● WHAT TO PRODUCE
Lay out the lines of the records as a JSON list of strings, one string per line, with blank lines omitted. Begin at the line that has "This screenshot has height=316, width=1305." and stop after the line that has "I will coord(238,56).".

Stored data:
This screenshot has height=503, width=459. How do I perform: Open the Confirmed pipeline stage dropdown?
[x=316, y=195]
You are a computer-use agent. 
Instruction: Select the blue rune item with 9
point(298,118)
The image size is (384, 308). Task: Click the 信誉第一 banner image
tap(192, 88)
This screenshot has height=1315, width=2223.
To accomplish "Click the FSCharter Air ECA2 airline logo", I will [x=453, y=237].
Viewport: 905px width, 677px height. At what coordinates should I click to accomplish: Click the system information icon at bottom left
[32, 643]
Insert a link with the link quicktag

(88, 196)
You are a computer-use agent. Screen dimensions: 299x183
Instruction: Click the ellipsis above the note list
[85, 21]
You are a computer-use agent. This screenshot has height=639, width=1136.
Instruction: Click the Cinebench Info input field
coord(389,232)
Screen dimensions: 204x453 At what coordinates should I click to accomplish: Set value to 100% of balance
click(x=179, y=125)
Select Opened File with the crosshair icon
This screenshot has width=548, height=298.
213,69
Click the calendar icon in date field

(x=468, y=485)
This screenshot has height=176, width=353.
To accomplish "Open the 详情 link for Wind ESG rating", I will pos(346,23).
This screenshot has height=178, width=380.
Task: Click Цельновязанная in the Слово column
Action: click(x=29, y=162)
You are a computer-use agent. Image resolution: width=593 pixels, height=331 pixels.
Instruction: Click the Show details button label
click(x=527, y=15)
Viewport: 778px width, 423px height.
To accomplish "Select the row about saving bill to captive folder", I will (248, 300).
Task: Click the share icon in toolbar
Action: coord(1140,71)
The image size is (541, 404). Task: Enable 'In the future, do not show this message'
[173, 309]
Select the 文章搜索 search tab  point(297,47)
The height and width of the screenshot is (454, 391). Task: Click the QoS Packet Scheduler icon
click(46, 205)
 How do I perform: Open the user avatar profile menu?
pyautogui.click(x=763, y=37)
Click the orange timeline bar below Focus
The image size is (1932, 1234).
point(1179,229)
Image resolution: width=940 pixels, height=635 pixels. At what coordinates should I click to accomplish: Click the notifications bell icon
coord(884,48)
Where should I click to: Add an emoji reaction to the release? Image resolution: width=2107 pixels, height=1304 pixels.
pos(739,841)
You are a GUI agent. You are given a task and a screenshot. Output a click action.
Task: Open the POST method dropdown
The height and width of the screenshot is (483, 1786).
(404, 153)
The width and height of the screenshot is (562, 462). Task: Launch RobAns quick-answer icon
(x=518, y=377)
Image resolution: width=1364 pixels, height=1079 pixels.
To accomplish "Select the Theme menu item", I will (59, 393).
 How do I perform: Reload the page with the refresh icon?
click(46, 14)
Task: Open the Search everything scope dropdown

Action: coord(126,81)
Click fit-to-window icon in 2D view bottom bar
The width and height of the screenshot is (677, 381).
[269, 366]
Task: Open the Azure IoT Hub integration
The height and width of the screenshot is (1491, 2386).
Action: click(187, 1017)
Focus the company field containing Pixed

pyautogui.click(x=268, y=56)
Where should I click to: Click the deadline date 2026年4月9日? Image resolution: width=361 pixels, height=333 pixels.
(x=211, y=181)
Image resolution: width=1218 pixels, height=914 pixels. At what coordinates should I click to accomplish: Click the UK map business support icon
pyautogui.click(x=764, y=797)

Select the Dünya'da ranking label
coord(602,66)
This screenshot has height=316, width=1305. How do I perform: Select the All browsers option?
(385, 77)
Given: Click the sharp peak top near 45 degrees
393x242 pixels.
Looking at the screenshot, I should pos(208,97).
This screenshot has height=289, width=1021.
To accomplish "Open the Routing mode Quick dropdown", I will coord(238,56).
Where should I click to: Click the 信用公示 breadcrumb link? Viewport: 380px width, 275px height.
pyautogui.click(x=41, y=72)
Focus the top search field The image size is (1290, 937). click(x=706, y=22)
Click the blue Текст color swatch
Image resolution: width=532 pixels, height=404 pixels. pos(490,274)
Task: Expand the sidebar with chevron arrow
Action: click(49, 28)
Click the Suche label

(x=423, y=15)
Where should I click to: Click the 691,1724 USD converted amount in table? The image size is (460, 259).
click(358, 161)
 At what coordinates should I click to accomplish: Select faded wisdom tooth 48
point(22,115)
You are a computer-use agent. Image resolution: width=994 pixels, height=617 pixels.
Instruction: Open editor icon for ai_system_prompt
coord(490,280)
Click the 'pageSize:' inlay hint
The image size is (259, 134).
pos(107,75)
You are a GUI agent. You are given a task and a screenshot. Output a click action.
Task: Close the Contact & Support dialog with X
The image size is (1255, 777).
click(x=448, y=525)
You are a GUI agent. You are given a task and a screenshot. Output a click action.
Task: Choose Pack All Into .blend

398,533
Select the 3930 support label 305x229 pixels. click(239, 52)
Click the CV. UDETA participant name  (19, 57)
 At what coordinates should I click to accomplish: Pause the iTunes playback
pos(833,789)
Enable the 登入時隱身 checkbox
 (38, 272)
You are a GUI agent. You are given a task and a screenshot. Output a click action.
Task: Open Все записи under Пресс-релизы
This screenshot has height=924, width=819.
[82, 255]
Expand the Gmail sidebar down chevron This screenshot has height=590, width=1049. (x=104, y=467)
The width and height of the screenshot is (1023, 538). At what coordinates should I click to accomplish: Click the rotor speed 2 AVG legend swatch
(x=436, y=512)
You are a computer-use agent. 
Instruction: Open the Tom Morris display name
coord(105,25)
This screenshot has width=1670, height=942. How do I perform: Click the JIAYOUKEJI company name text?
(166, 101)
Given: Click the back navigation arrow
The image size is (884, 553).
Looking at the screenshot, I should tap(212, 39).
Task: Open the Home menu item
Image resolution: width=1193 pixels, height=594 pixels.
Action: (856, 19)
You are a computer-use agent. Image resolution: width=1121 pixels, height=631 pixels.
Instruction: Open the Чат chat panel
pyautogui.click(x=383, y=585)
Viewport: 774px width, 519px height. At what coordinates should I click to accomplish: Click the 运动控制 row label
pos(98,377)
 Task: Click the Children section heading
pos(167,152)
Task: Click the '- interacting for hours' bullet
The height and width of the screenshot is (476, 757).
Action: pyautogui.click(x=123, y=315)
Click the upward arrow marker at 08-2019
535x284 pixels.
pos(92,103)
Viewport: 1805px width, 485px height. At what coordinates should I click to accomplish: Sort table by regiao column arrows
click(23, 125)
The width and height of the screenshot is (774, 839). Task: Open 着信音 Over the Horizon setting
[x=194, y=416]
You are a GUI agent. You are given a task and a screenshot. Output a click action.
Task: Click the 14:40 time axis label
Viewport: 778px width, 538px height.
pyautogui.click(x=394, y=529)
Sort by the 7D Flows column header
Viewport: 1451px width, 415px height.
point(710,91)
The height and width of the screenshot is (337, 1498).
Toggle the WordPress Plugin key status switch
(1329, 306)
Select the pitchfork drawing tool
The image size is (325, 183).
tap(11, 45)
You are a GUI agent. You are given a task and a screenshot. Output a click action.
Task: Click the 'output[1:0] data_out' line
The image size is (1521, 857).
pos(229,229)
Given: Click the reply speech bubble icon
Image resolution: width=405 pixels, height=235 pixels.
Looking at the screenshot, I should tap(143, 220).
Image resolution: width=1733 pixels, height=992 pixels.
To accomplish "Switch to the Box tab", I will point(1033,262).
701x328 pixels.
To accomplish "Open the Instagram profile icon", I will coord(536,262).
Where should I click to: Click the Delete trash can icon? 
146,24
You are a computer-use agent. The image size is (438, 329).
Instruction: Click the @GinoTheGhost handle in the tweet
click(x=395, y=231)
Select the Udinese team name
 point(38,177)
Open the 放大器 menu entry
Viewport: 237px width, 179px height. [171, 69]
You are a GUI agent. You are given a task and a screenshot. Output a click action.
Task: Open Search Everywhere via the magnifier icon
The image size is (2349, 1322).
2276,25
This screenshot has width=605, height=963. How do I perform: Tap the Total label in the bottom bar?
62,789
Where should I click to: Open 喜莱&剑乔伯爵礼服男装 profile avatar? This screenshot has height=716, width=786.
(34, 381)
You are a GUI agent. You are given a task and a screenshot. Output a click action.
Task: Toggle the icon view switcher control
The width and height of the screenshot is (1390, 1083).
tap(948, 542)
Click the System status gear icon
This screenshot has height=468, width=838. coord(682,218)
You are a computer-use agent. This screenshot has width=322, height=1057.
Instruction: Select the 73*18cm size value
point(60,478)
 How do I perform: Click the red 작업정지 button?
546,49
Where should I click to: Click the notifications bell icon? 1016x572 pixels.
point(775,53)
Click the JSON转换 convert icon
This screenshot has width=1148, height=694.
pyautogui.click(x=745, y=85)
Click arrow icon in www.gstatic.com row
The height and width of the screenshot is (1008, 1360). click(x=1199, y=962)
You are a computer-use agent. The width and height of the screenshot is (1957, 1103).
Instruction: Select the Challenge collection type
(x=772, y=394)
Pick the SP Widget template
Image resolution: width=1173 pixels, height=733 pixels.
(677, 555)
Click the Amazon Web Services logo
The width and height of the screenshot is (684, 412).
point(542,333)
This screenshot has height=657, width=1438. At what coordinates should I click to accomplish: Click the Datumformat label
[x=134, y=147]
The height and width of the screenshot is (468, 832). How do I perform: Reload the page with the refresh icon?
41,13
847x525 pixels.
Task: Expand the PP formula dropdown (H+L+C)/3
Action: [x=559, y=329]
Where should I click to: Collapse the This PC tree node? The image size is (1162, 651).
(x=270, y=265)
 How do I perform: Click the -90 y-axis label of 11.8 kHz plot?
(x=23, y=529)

● THE ANSWER
[
  "This screenshot has height=316, width=1305. How do I perform: Select the All browsers option?",
  "(385, 77)",
  "Given: Click the sharp peak top near 45 degrees",
  "393x242 pixels.",
  "Looking at the screenshot, I should pos(208,97).",
  "This screenshot has height=289, width=1021.",
  "To accomplish \"Open the Routing mode Quick dropdown\", I will coord(238,56)."
]